Everyone Is An Unique Individual Among Many Unique Individuals

Just the other day, I was wondering about the human condition. What does it mean to be human? What makes us special in a unique planet filled with fascinating animals and amazing plants?

It's estimated that there're 7.086 billion people in the world. That's 7, 086, 000, 000 human beings. It's also estimated that each human being exist for less than a nanosecond, relative to Earth's age.

We claim that each human being is unique but how can everyone be unique in the grand scheme? How many beings, among the current 7, 086, 000, 000, are truly unique? How many are special since human beings came into existence some 50, 000 years ago?

We've all been had. We aren't as unique as we were led to believe. We aren't as special as our family, society and country tell us we are. We aren't as special as the advertisers tell us. "Treat yourself to this amazing holiday/ Lexus motorcar/ Louis Vuitton belt because you're special and you deserve it." It's all a lie.

We're all faceless individuals among the faceless masses. We've merely one face among many other faces. All of us are destined to live then die, perhaps leaving scars on the earth with our endless consumption.

Whoever cares about the individual blades of grass these daffodils have?
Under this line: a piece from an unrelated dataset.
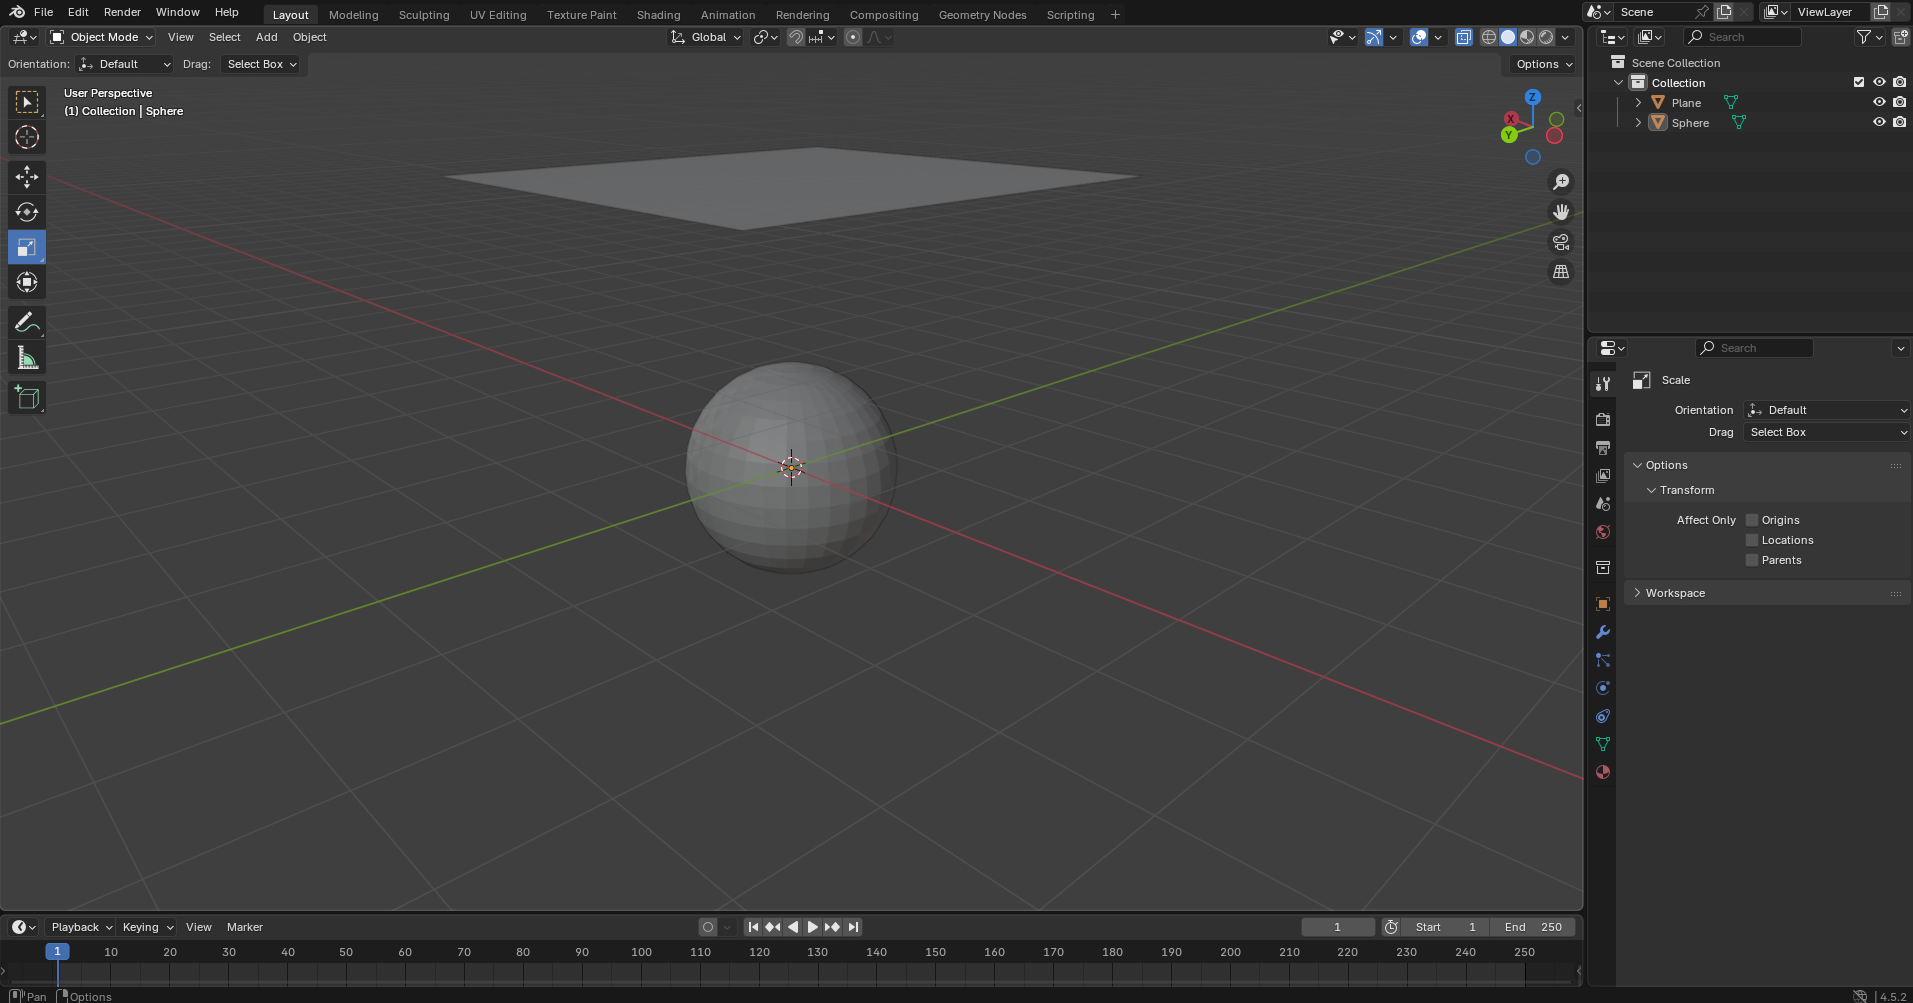
Task: Activate the Rotate tool
Action: click(26, 211)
Do you look at each grass blade and wonder about their greenness?


Or these yellow droplets of flowers. They're individuals, aren't they? But do they assert their individuality? Do they demand that we look at each of them in turn, to smell them, touch them, tell them that they're beautiful?
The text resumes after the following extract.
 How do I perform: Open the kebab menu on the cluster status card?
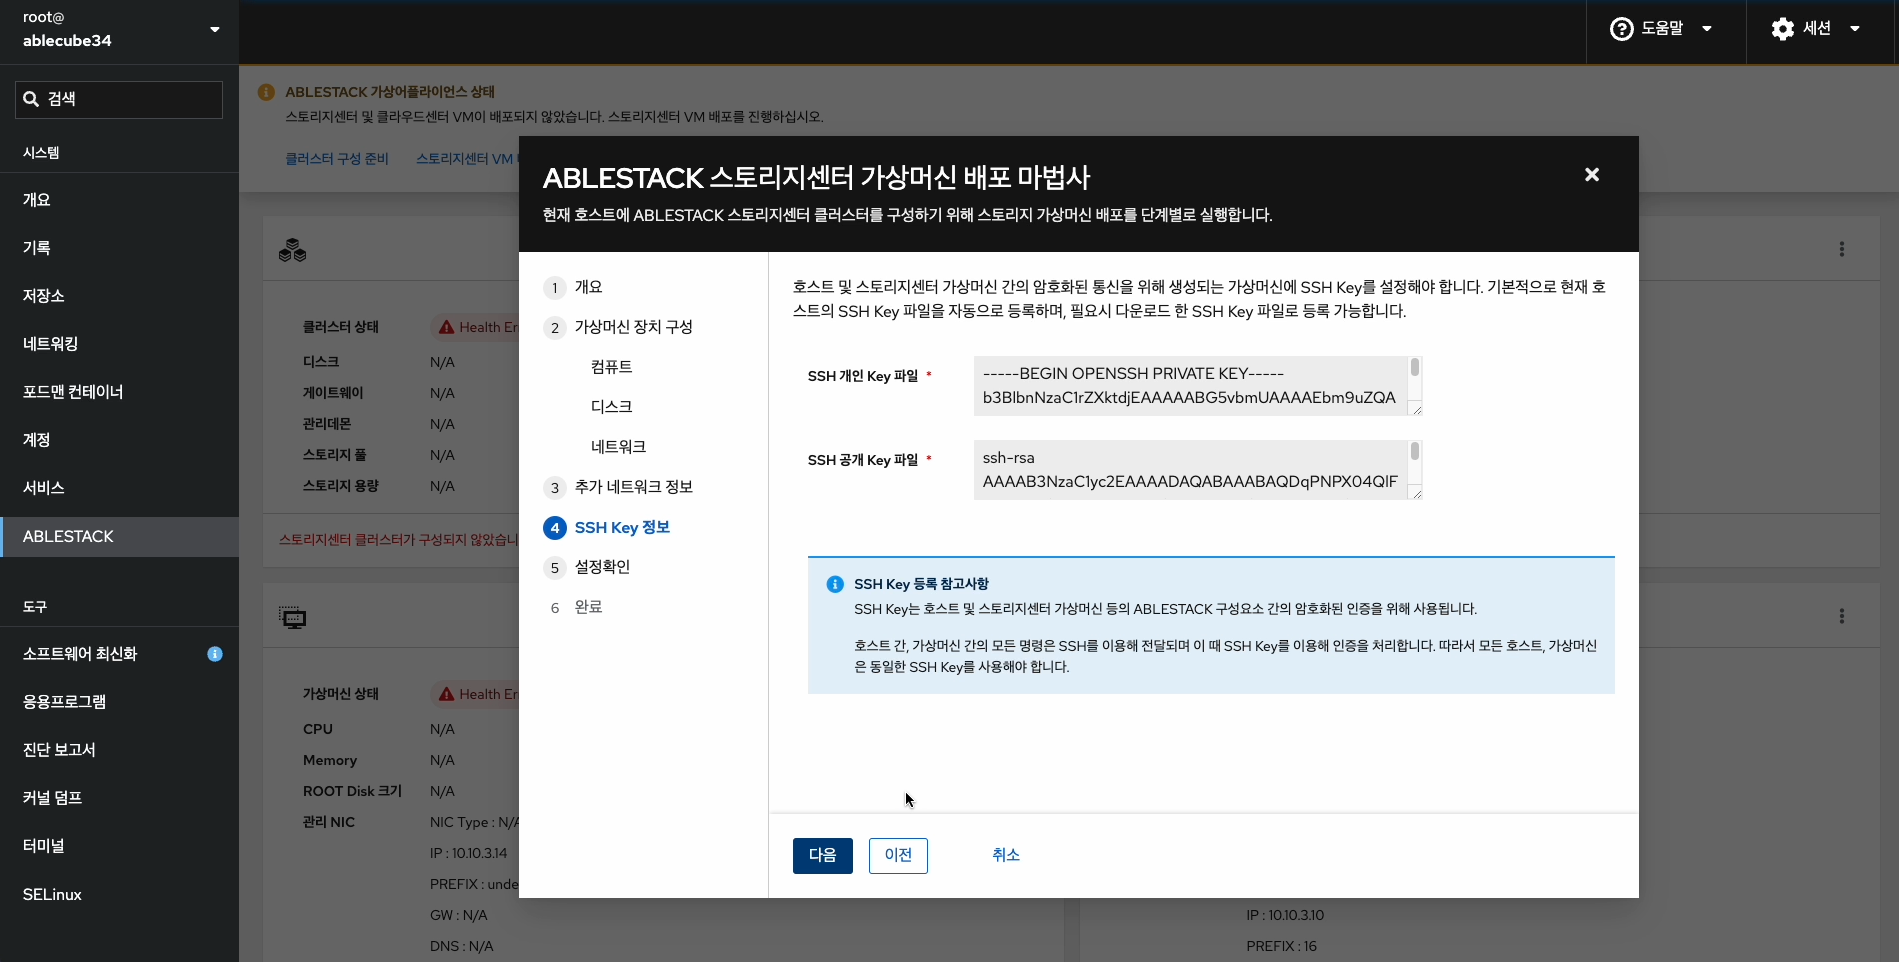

Even these Venetian Masks. They're just masks. Mass-produced masks whereby countless copies exist.


I thought that I was being too misanthropic, too critical of my own species. After all, I'm a human being too. If I absolutely believe that human beings are merely pimples on Earth's face, then what other truths could I grasp for me to want to survive? Maybe a shift in perspectives is required.

We're unique individuals among many unique individuals, true, but we aren't faceless. We're stars, among a constellation of stars. We sparkle in a galaxy that sparkles.

Perhaps we're still faceless, but faceless in a different way, faceless in a way that would allow us to live boldly. Knowing that we're individuals among many individuals, that there're fewer people looking at us than we imagined, knowing this could be liberating. Knowing that we're stars - just like those stars that we've admired... yes, we can be kinder towards the selves that we've denied and hidden away.

Perhaps we're just one among many, but there's power in being one, power in being one of many.